In a similar vein, you might say that to the vast majority of people there is no difference between a screwdriver and a pry bar because most people are content with abusing screwdrivers.
But you can't honestly say that Word and LaTeX really have that big of a difference in intended jobs. It seems to me that they are both in the document production business.
And pry-bars and screwdrivers are both in the "levers that provide mechanical advantage" business.
One can be abused to fill the role of the other, and if you look at them both from 1000 feet and squint then both "for" the same thing, but the reality is that when you actually examine what each is designed to do and in which situations each is used, they really have little to do with each other.
You can't honestly believe that pry-bars and screwdrivers are as similar as LaTeX and Word are. It's a ludicrous argument.
LaTeX and Word are for documents - making documents. How they operate is very different. For example, Word includes it's own editor, LaTeX does not. But they are both used for producing documents.
You know what most people would do? Use a dedicated program to create the plots and equations, export it as a PDF, and embed that in Word.
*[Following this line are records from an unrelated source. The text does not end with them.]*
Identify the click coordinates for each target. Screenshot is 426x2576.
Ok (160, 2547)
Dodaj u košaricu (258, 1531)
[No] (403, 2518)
I am not fond of LaTeX. However, for some fields there are simply no dedicated programs, while there are good LaTeX packages. For instance, for my thesis I drew a lot of attribute-value matrices (in the unification grammar/HPSG sense). There is a great packages to draw these structures, both flat and in tree form.
I had some hope that DocBook et al. could replace LaTeX for most uses. It's great in many respects: it's just XML, so easy to machine-interpret. Customising output is easy (via XSL stylesheets). There is good support for producing PDFs (via XSL-FO). And it supports SVG and MathML. There are also great WYSIWYG editors, such as Oxygen. However, that toolchain never became popular, because most people hate XML.
The book that we never got to finish[1] is written in DocBook, equations are in MathML. The Slackware book that I once wrote [2] is also completely done in DocBook.
The last time I used Word it was an absolute nightmare to typeset equations in it. In theoretical physics basically every page contains at least one equation, it would be complete madness to try typesetting that in word.
Can one not value the simplicity of an apple, the juiciness of an orange and compare it to a Pomelo, wishing the latter had both?
I would say LaTeΧ can be perfectly well seen as a combination of many aspects of Word and Markdown in the sense that it offers the feature set and backwards compatibility that Words offers, while culminating a legacy, complexity and perceived indeterminism that also plagues Word (though in a different way); and on the other side being a plain text format that can be version controlled and taken apart and shared as snippets.